Auch wenn eine Einzugsrenovierung nicht mietvertraglich vereinbart wurde, sind Aufwendungen einer Einzugsrenovierung als KdU anzuerkennen, wenn dies erforderlich ist, um die Bewohnbarkeit der Wohnung herzustellen (Orientierung am “Ausstattungsstandard” im unteren Wohnungssegment), die Einzugsrenovierung ortsüblich ist, weil kein renovierter Wohnraum im unteren Wohnsegment in ausreichendem Umfang zur Verfügung steht, und soweit die Kosten angemessen sind, um die Herstellung des Standards einer Wohnung im unteren Wohnsegment zu gewährleisten.
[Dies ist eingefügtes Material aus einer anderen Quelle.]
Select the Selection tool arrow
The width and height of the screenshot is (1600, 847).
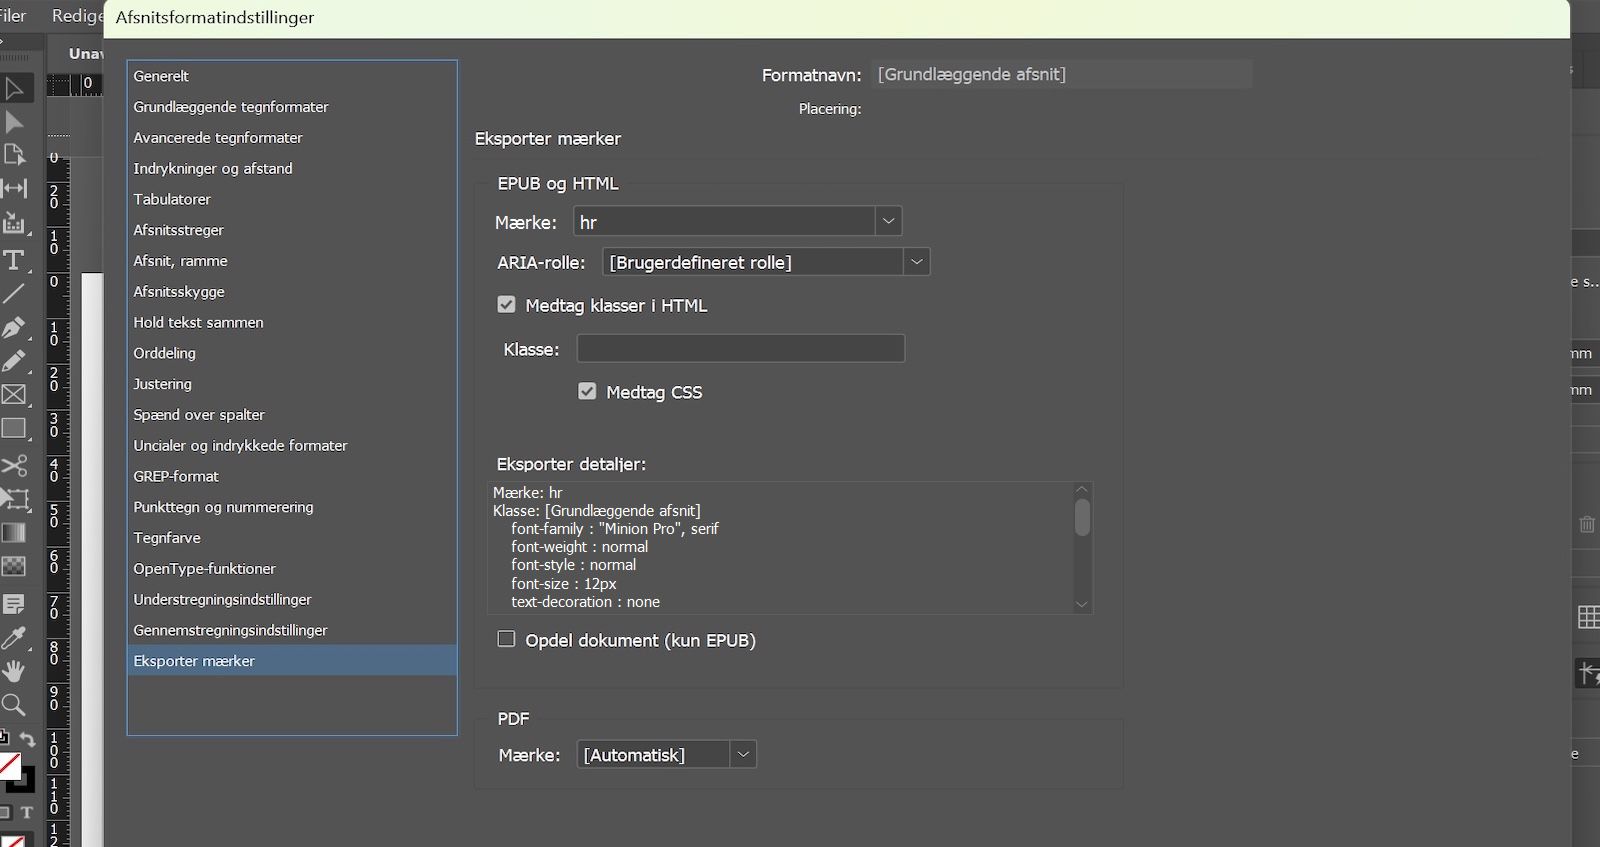[14, 88]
Kosten für einen Fachbetrieb bei Krankheit und Behinderung
Können Renovierungsarbeiten nicht selbst durchgeführt werden (z.B. aus gesundheitlichen Gründen, wobei das Kreisgesundheitsamt in Zweifelsfällen einzuschalten ist; in der Sozialhilfe ist ab Vollendung des 70. Lebensjahres kein Amtsarzt zur Überprüfung der körperlichen Konstitution einzuschalten, wenn der Hilfebedürftige glaubhaft vorträgt, er könne wegen seines Alters die Renovierung nicht selbst durchführen) und wenn auf keine Verwandten/Bekannten zurückgegriffen werden kann, können Kosten eines Fachbetriebs für eine einfache Renovierung, die sich bei Arbeitnehmern unterer Einkommensschichten ergeben würde, anerkannt werden.

Nur das günstigste Angebot aus mindestens 3 Kostenvoranschlägen verschiedener Unternehmen ist zu berücksichtigen.

Praxistipp

Bezieher von Bürgergeld – Leistungen nach dem SGB II können die Kosten der Einzugsrenovierung beim Jobcenter geltend machen als Kosten der Unterkunft – § 22 Abs. 1 SGB 2.
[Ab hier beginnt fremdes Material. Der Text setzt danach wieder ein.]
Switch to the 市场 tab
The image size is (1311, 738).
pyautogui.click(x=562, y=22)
Bezieher von Sozialhilfe können diese Kosten ebenfalls als Unterkunftskosten geltend machen beim Sozialhilfeträger – § 35 Abs. 1 Satz 1 SGB XII.

Hinweis vom Experten für Sozialrecht Detlef Brock

Kosten der – Endrenovierung der Wohnung können Leistungsempfänger nach dem SGB II/ SGB XII als – Schönheitsreparaturen – bei den Kosten der Unterkunft geltend machen, vorausgesetzt, diese sind angemessen.

Sozialhilfe: Kosten der Endrenovierung muss das Sozialamt zahlen

Das Sozialamt muss auch – Kosten der Auszugsrenovierung sowie vertragliche Schadensersatzansprüche – der Vermieterin übernehmen.

Denn unter Aufwendungen in diesem Sinne fallen alle (Geld-) Aufwendungen, die der Leistungsberechtigte in der Bedarfszeit für die Nutzung einer bestimmten Unterkunft Dritten gegenüber kraft bürgerlichen oder öffentlichen Rechts aufzubringen hat.

Damit sind auch Ersatzansprüche als andere unterkunftsbezogene Aufwendungen erfasst, jedenfalls soweit diese bei – ordnungsgemäßer Wohnnutzung – entstanden sind.